Passage for review: Begin

This might be expensive but not doing so could be a false economy when you consider the amount of frustration and lost business associated with suboptimal user experiences.
4. Consider adding a live chat to your site
Have you considered incorporating live chat into your booking platform?
Of course, it’s not for everyone, and some people find it offputting, so if you install it, don’t program it to pop up immediately if at all unbidden.
But it is for some users, particularly millennials, for example, 61% of whom favor this technology. In another survey, “60% of customers say they are more likely to return to a website that offers live chat, and over 63% are more likely to purchase from websites with live chat widgets”, and AI is of course massively improving the chatbot experience.
So a prominent but not too obtrusive chatbot widget could be just the ticket for those who appreciate a bit of hand-holding or want to ask questions before handing over their money, whether that’s on cancellation policy, deposit refunds or transits to and from the airport.

Passage for review: End
Supplied material: Begin

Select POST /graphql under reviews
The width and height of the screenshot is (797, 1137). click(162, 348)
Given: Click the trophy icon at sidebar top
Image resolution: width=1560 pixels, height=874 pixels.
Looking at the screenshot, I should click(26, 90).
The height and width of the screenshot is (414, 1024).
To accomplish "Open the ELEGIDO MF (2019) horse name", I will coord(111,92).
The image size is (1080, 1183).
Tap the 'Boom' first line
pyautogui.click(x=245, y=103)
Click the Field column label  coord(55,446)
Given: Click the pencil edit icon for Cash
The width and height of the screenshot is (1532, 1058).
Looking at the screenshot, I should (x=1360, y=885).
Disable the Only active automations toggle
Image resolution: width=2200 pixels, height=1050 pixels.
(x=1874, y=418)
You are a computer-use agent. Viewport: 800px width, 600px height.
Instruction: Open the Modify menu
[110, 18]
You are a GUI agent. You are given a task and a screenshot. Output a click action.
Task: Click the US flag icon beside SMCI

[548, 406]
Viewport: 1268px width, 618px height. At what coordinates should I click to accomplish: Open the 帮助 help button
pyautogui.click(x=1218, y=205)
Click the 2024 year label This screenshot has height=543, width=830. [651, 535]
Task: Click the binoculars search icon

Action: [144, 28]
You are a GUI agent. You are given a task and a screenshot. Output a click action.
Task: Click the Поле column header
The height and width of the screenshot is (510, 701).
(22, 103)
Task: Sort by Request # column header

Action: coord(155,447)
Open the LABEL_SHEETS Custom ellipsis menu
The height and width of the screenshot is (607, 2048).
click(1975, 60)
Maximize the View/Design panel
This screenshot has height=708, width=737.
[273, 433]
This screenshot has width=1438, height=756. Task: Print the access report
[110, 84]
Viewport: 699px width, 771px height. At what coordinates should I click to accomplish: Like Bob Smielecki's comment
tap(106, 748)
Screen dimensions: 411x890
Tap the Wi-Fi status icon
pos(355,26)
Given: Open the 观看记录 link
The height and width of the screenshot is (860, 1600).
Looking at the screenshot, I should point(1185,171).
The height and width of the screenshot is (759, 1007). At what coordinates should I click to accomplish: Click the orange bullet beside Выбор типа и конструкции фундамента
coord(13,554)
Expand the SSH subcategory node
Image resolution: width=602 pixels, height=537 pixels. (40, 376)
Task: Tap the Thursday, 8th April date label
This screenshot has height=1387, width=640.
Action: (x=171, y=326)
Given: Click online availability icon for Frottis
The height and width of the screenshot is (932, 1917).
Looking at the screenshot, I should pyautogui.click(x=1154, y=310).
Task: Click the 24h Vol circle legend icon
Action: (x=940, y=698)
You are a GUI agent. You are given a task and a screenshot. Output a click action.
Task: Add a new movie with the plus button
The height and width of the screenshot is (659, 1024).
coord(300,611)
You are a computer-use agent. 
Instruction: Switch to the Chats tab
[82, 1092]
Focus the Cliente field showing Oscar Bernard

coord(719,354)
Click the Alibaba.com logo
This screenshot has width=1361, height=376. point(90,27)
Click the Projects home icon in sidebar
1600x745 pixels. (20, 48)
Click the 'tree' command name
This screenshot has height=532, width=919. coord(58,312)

Supplied material: End

What the task requires » Repeat the passage about adding live chat to a booking site word for word, in full.

Answer »
This might be expensive but not doing so could be a false economy when you consider the amount of frustration and lost business associated with suboptimal user experiences.
4. Consider adding a live chat to your site
Have you considered incorporating live chat into your booking platform?
Of course, it’s not for everyone, and some people find it offputting, so if you install it, don’t program it to pop up immediately if at all unbidden.
But it is for some users, particularly millennials, for example, 61% of whom favor this technology. In another survey, “60% of customers say they are more likely to return to a website that offers live chat, and over 63% are more likely to purchase from websites with live chat widgets”, and AI is of course massively improving the chatbot experience.
So a prominent but not too obtrusive chatbot widget could be just the ticket for those who appreciate a bit of hand-holding or want to ask questions before handing over their money, whether that’s on cancellation policy, deposit refunds or transits to and from the airport.